• Aim of the exercise:
Identify and pull out each line of the entries in which "screenshot" occurs.

══════════════════════════════

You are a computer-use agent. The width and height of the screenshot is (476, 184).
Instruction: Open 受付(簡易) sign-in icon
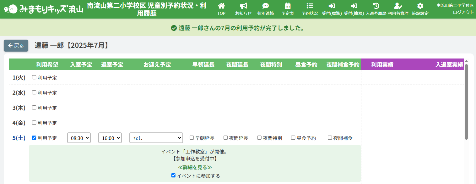click(354, 6)
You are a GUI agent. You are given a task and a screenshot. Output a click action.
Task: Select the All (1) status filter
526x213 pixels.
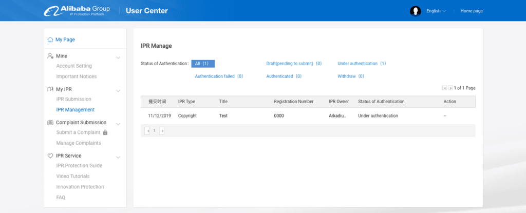(202, 64)
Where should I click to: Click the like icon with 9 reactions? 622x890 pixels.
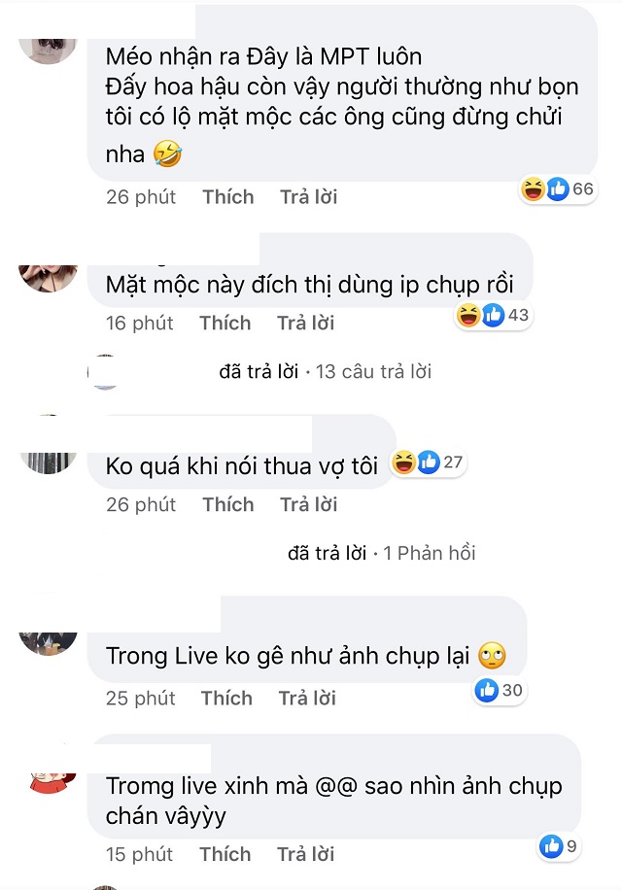(560, 846)
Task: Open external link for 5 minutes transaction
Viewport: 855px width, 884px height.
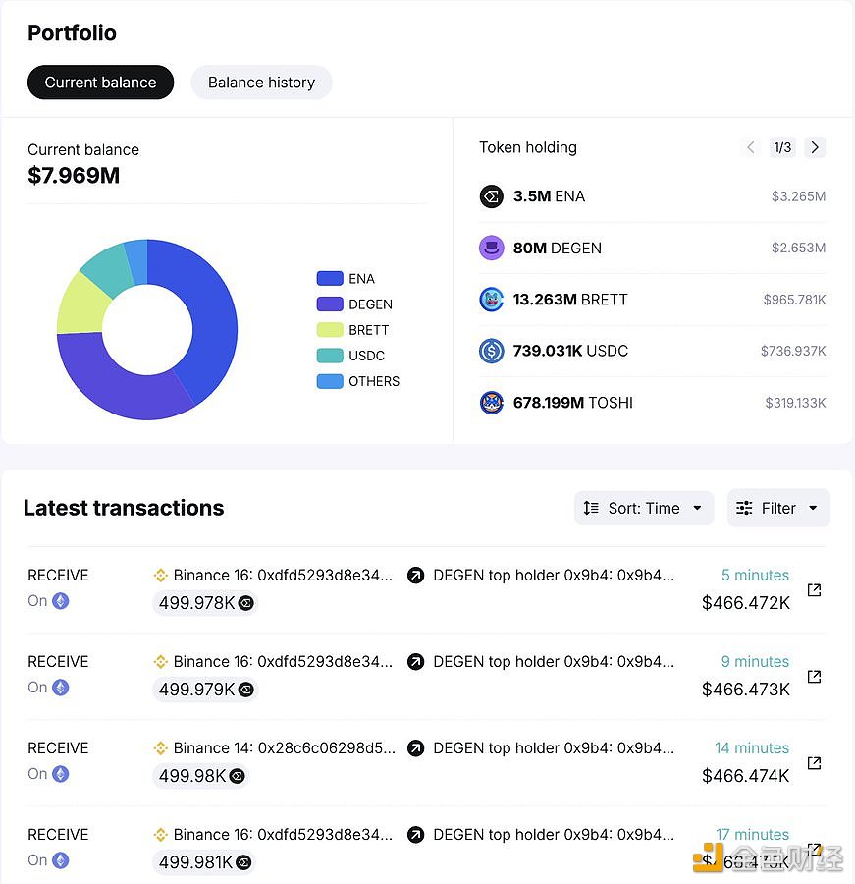Action: [x=814, y=590]
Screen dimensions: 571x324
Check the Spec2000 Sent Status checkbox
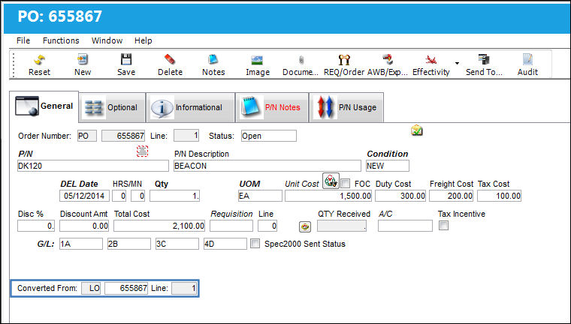[255, 244]
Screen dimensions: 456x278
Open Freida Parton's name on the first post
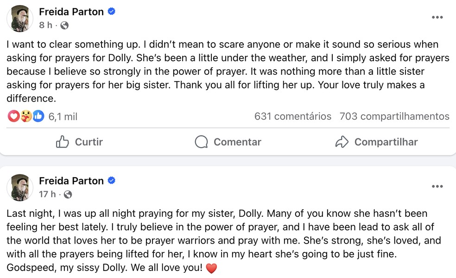[71, 12]
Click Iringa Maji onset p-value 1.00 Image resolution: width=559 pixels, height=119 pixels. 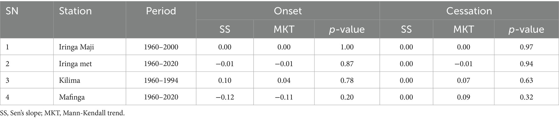click(x=347, y=47)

══════════════════════════════

• Response for this exercise:
You are a computer-use agent. The width and height of the screenshot is (476, 184).
You are a GUI agent. You are given a task and a screenshot. Output a click action.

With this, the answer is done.